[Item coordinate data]

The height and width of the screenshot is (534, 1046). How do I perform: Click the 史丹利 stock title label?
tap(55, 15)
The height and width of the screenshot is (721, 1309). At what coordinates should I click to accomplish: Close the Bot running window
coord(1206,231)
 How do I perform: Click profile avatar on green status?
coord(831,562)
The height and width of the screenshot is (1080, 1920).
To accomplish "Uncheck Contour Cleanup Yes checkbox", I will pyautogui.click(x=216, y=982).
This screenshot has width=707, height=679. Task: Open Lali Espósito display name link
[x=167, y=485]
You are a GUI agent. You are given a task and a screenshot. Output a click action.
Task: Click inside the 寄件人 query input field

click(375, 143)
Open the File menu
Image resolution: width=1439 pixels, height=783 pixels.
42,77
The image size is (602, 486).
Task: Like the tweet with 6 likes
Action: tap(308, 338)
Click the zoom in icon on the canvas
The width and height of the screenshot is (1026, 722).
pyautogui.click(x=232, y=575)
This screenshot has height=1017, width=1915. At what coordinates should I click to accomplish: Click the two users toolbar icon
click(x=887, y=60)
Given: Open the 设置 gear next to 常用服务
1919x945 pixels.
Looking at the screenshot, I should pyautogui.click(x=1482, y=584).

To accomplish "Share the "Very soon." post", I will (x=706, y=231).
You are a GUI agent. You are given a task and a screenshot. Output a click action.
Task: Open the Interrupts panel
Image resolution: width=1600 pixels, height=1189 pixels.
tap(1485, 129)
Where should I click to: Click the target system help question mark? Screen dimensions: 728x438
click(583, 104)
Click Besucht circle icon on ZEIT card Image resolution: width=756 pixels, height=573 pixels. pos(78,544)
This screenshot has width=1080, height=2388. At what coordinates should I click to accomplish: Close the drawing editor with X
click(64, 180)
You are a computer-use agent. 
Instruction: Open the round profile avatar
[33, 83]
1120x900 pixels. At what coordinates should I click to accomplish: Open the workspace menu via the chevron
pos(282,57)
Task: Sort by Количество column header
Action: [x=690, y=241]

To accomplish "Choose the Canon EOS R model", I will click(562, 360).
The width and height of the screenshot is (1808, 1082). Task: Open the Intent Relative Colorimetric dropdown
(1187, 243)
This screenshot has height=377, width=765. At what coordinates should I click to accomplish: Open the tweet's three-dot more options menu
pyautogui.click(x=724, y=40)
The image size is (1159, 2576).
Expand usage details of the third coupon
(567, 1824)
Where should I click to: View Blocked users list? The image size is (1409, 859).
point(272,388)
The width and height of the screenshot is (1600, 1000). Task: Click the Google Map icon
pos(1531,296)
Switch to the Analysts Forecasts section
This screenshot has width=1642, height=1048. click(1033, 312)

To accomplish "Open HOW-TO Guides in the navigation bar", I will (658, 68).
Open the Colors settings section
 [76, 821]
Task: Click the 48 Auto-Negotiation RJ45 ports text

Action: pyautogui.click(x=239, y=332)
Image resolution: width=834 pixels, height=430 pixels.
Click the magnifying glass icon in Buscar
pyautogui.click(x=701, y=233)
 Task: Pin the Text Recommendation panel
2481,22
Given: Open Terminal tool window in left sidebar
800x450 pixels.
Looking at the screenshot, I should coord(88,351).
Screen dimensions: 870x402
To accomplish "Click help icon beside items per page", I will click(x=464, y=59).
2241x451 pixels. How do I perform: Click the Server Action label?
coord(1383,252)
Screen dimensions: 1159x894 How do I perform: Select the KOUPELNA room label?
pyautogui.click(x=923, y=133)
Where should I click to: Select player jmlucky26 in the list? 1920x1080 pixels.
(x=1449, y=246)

**REQUIRED TASK**
Can you gather every line in the data above that contains the string "perform", counting only matches with the same case?

**TASK ANSWER**
The height and width of the screenshot is (534, 1046). How do I perform: Click the 史丹利 stock title label?
 How do I perform: Click profile avatar on green status?
2241x451 pixels. How do I perform: Click the Server Action label?
Screen dimensions: 1159x894 How do I perform: Select the KOUPELNA room label?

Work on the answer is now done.